USA will never get around to it since they are not into anything that's taller than 600 meters. 
Europe isn't stupid and no one will throw so much money just to make something for others to look at.
In reality we didn't move really that much in terms of skyscrapers except for Burj Khalifa and a few others.
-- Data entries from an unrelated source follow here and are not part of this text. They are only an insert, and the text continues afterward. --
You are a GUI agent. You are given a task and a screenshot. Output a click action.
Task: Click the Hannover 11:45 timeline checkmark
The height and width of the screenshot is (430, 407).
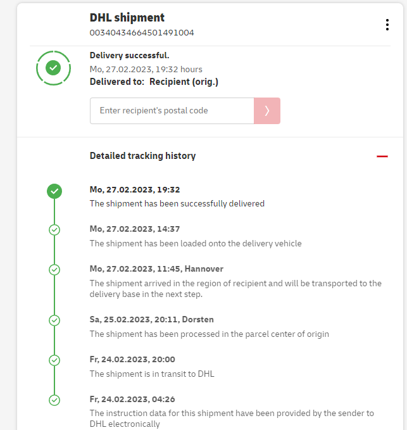[x=54, y=269]
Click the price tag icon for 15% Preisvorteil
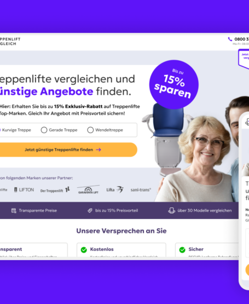 90,210
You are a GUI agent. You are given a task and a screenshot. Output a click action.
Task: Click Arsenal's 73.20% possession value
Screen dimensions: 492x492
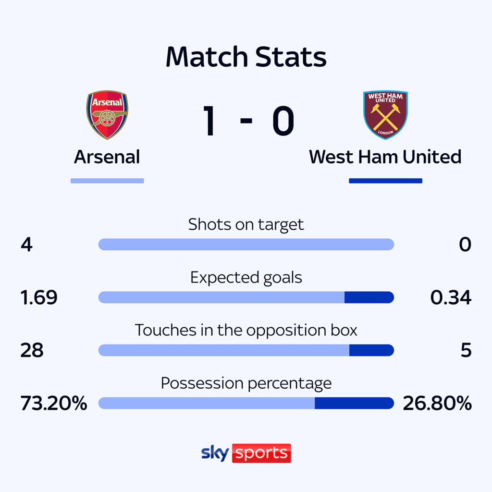54,404
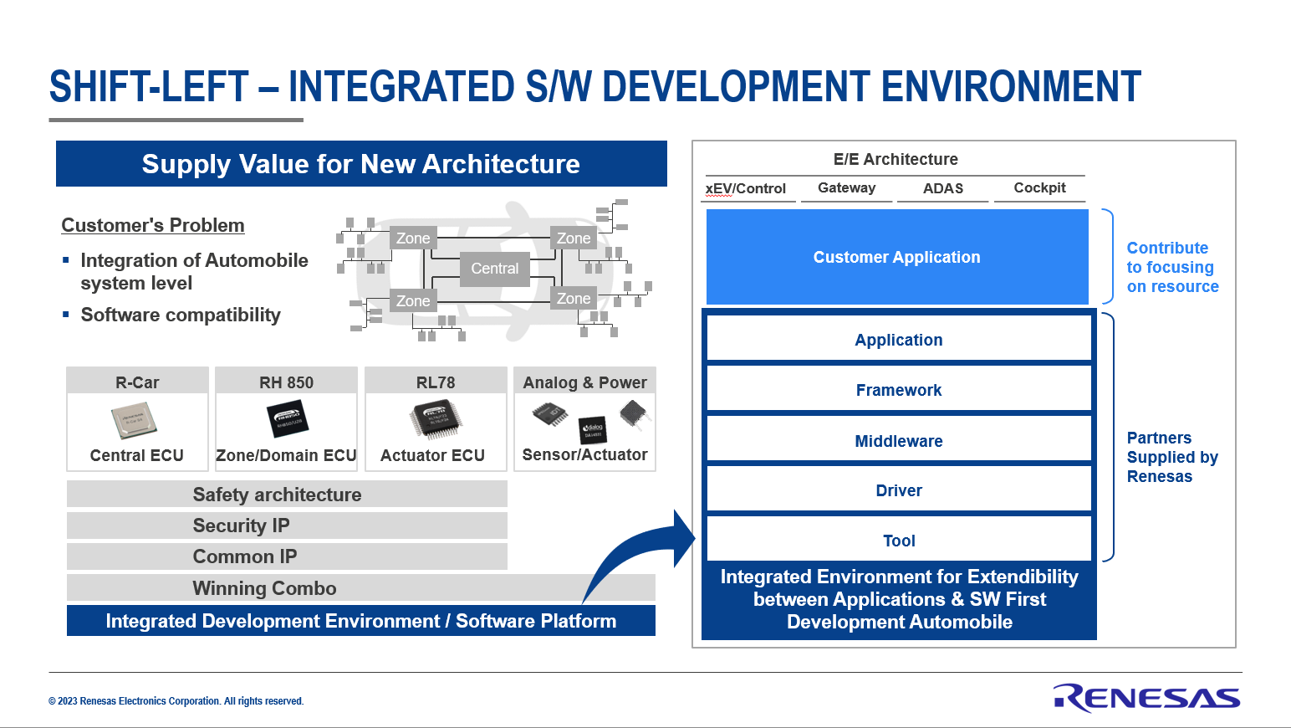The width and height of the screenshot is (1291, 728).
Task: Switch to the ADAS tab
Action: pyautogui.click(x=942, y=189)
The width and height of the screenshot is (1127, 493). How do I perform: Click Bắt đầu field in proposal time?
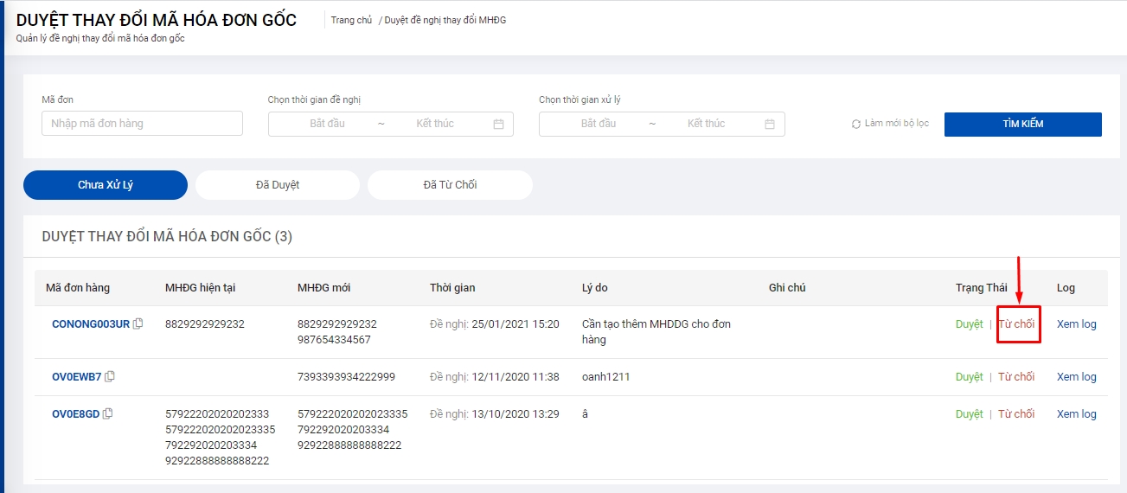pos(327,124)
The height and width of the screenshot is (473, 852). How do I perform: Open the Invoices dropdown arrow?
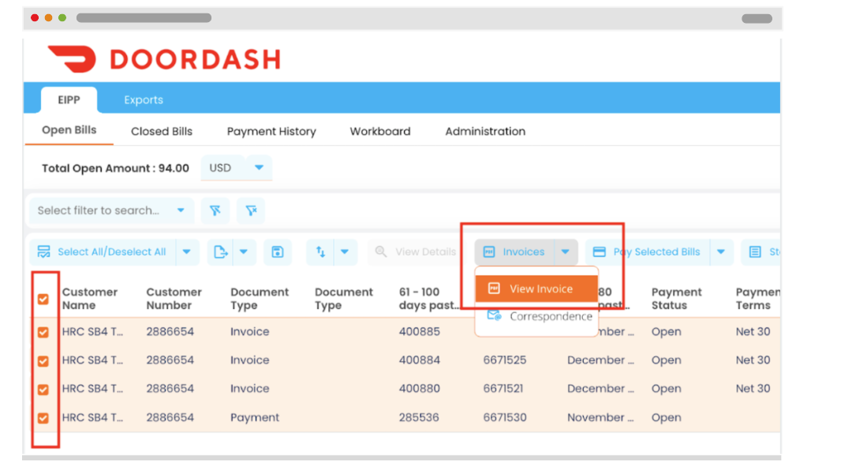(x=565, y=251)
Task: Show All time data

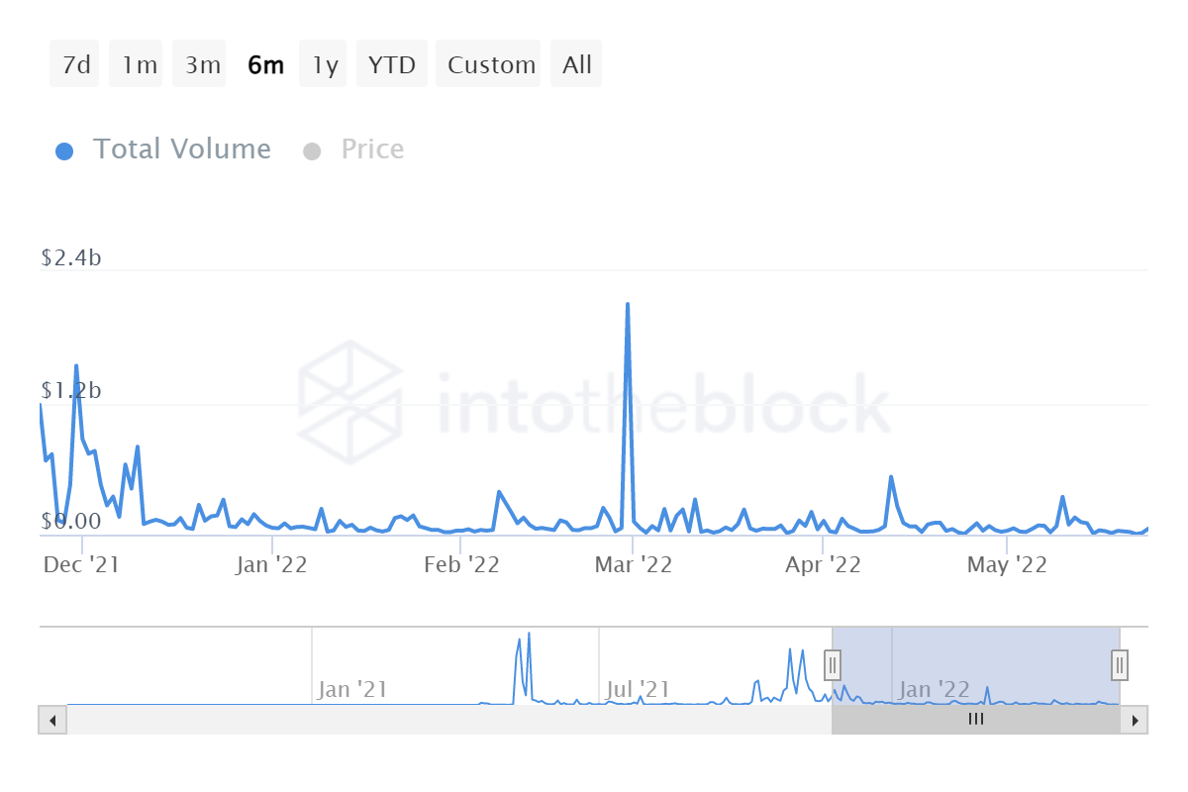Action: pyautogui.click(x=576, y=65)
We still get just a handful of supertalls and they were here 75 years ago.


----------



## KillerZavatar (Jun 22, 2010)

the numbers of supertalls is rapidly getting bigger and bigger, but the real big building may take longer, we are getting a few 600m+ buildings in the next years, but until that becomes nothing special anymore may take quite a while and only then i may expect a mile high tower. after kingdom tower there is probably another 2 WTB before they reach the mile-milestone.
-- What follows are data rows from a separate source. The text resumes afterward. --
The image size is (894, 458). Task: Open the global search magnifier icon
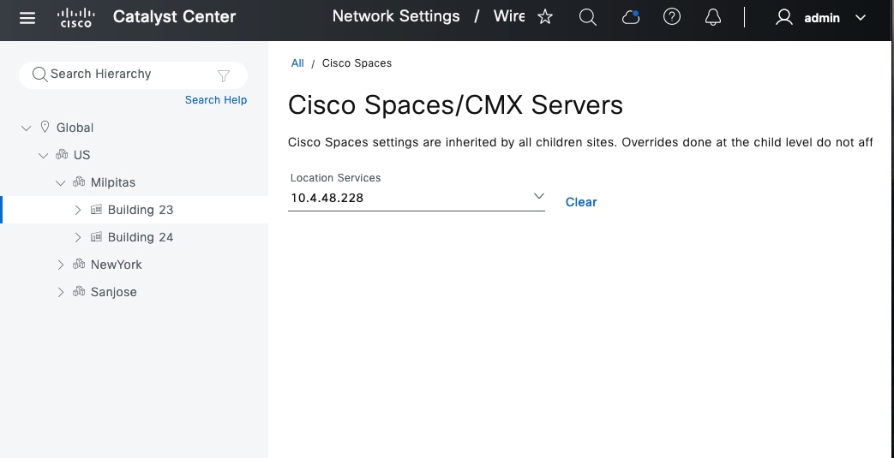pos(588,17)
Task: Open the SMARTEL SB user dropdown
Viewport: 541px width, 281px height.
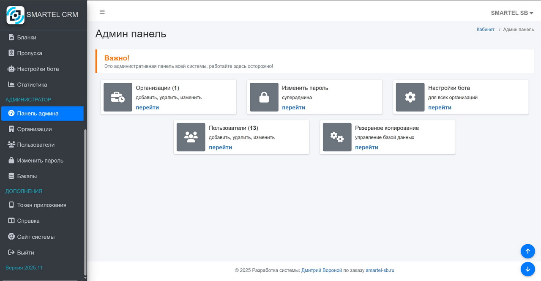Action: (x=512, y=13)
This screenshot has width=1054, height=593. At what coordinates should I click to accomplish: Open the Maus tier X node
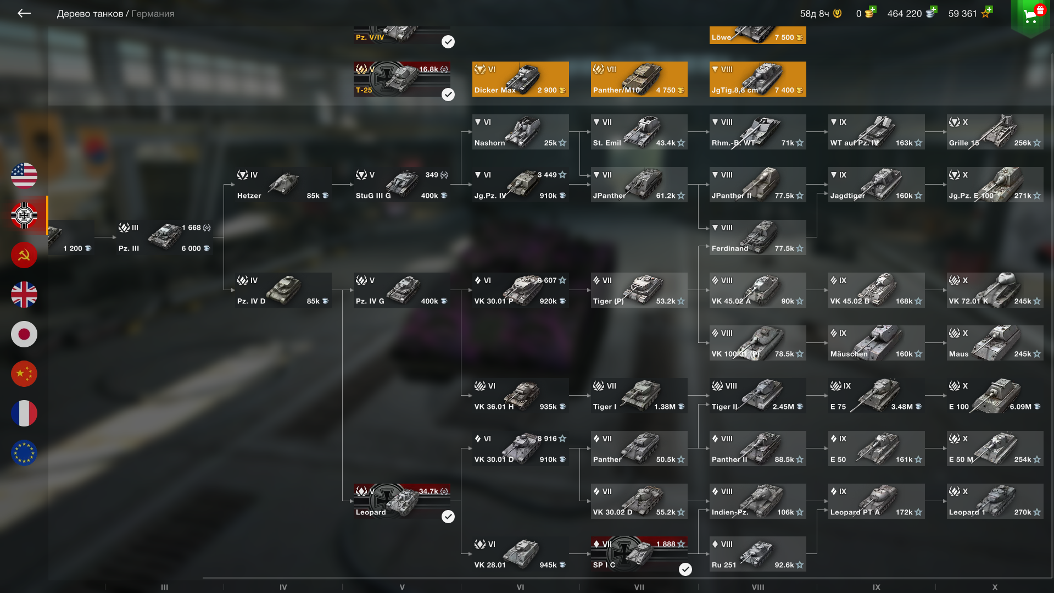pos(995,343)
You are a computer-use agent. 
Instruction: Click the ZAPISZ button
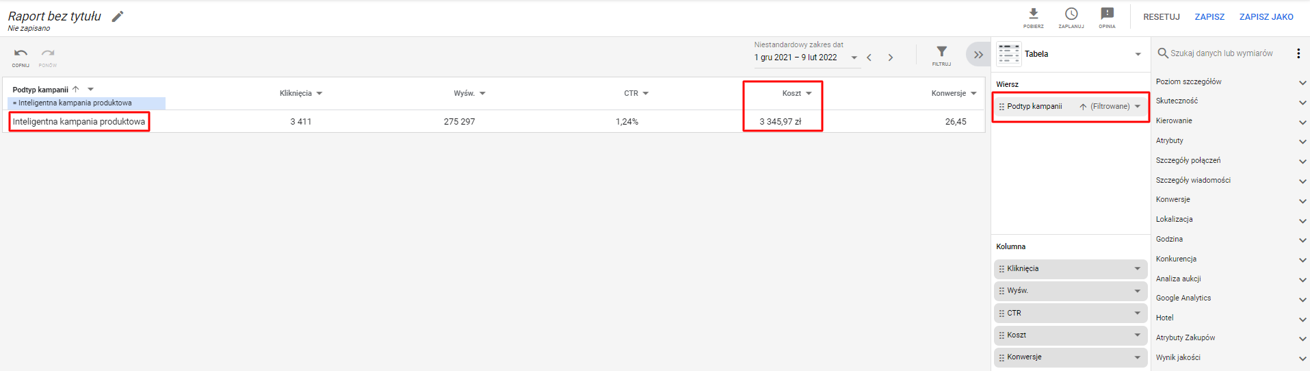click(x=1209, y=17)
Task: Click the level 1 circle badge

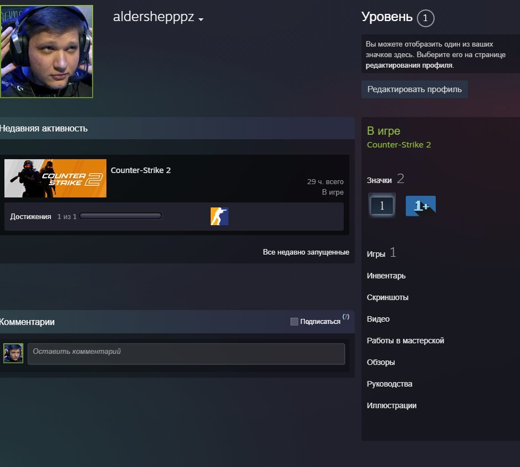Action: pos(426,18)
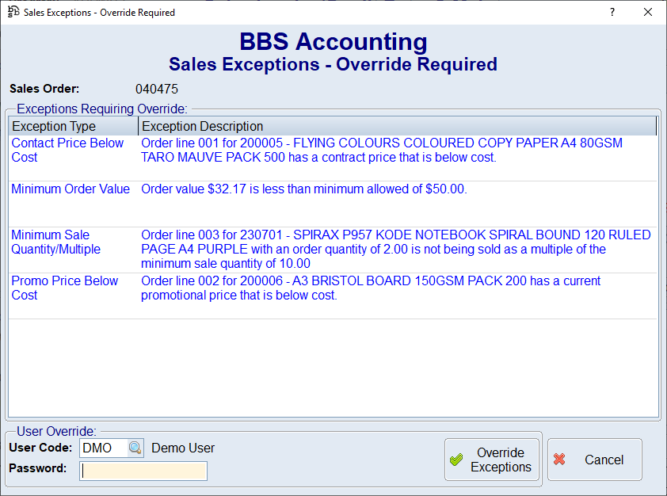
Task: Click the red X icon on Cancel
Action: point(560,460)

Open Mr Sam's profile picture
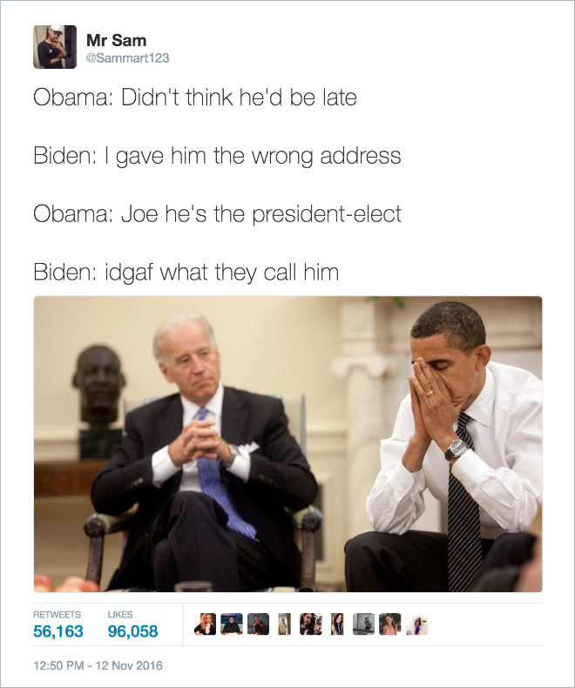click(55, 47)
just random numbers of skyscraper development around the world, it is getting faster and faster, we saw the same with 200m buildings in the 70s to 90s, the amount got more and more until it was nearly uncountable for us now. the same happens now slowly with supertalls and in many years it will happen with 400m+ buildings and only by that time i can imagine a mile high tower that actually makes at least a bit sense.
supertalls (400m+) finished in the year:

1930-1997:19 (3)

1998: 3 (2)
1999: 2 (1)
2000: 2 (0)
2001: 1 (0)
2002: 1 (0)
2003: 1 (1)
2004: 1 (1)
2005: 1 (0)
2006: 2 (0)
2007: 3 (0)
2008: 4 (1)
2009: 3 (1)
2010: 9 (4)
2011: 9 (2)
2012: 13 (2)
2013: 20 (0)


----------



## tim1807 (May 28, 2011)

Strykr said:


> Duncan Chard/Bloomberg
> 
> 
> The World Financial Center in Shanghai, at 1,614 feet, is the tallest in China and No. 3 in the world, False, it is No. 4
> The world's current No. 2 skyscraper is not far away in Taiwan, the 1,667-foot Taipei 101. False, it is No. 3


1. Burk Khalifa
2. Makkah Royal Clock Tower Hotel
3. Taipei 101
4. Shanghai World Financial Center


----------



## Kanto (Apr 23, 2011)

^^ Since Abby is in Mecca it had little presentation in the non-muslim media so I guess only some of us skyscraper fanatics know it exists :hilarious


----------



## Febo (Dec 9, 2005)

But please, do it in Chicago! Build the one proposed by Frank Lloyd Wright!!


----------



## KillerZavatar (Jun 22, 2010)

tim1807 said:


> 1. Burk Khalifa
> 2. Makkah Royal Clock Tower Hotel
> 3. Taipei 101
> 4. Shanghai World Financial Center


debatable, if you count only finished buildings which is what most official sources do, he is right. The one in Makkah is topped out, they may have meant only completely finished buildings.


----------



## Kanto (Apr 23, 2011)

^^ Abby is already finished, well, at least according to SSP diagrams :dunno:


----------



## Jay (Oct 7, 2004)

Yea I really doubt this will happen... 

These building booms always come to an end, and when they do, no one is building a mile high anything. I hate to say it but there is a limit.


----------



## KillerZavatar (Jun 22, 2010)

Kanto said:


> ^^ Abby is already finished, well, at least according to SSP diagrams :dunno:


yeah it is all about if you count the whole project or just the main tower. like i said debatable i can see both numbers to be correct.


----------



## Kendrich (Sep 13, 2012)

I would get sick working in the top levels of a mile high building


----------



## elking (Dec 27, 2012)

Why such a big skyscrapers? It scared


----------



## ZZ-II (May 10, 2006)

KillerZavatar said:


> lmao, qatar? the doha convention tower is on hold for years, i don't think it will come back to life soon. And 1 mile by 2025 is a little bit too optimistic, well if we see a serious proposal for that in the next years and it starts preparations before 2016 then we may see it. and i don't think it will happen in africa.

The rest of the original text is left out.